Stored items:

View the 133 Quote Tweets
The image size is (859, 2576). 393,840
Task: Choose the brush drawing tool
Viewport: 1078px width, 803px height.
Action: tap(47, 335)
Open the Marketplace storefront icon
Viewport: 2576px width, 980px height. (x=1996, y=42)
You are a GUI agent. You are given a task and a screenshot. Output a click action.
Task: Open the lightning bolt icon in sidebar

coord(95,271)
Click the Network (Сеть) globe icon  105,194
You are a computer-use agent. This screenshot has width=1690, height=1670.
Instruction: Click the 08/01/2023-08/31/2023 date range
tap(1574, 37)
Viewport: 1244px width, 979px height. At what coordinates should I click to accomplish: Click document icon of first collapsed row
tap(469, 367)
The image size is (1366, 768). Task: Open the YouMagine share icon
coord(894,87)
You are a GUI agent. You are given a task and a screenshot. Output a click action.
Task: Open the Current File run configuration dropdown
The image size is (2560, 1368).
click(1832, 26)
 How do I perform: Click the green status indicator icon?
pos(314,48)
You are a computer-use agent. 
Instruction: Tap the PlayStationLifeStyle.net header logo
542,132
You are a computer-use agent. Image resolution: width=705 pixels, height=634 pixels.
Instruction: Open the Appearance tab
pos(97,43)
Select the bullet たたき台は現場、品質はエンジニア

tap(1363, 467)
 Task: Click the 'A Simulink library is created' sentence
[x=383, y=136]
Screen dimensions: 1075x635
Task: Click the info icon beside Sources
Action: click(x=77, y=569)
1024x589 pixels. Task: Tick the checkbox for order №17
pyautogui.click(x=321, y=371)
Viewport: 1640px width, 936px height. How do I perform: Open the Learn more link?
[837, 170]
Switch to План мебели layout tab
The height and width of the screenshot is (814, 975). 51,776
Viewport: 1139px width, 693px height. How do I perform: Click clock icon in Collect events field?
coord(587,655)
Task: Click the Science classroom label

- [TASK ITEM]:
Lines holding the word "computer" are the answer; copy every one from the records above.

- [COMPLETED EXERCISE]:
You are a computer-use agent. This screenshot has width=1690, height=1670.
You are a computer-use agent. 
You are a computer-use agent. Image resolution: width=705 pixels, height=634 pixels.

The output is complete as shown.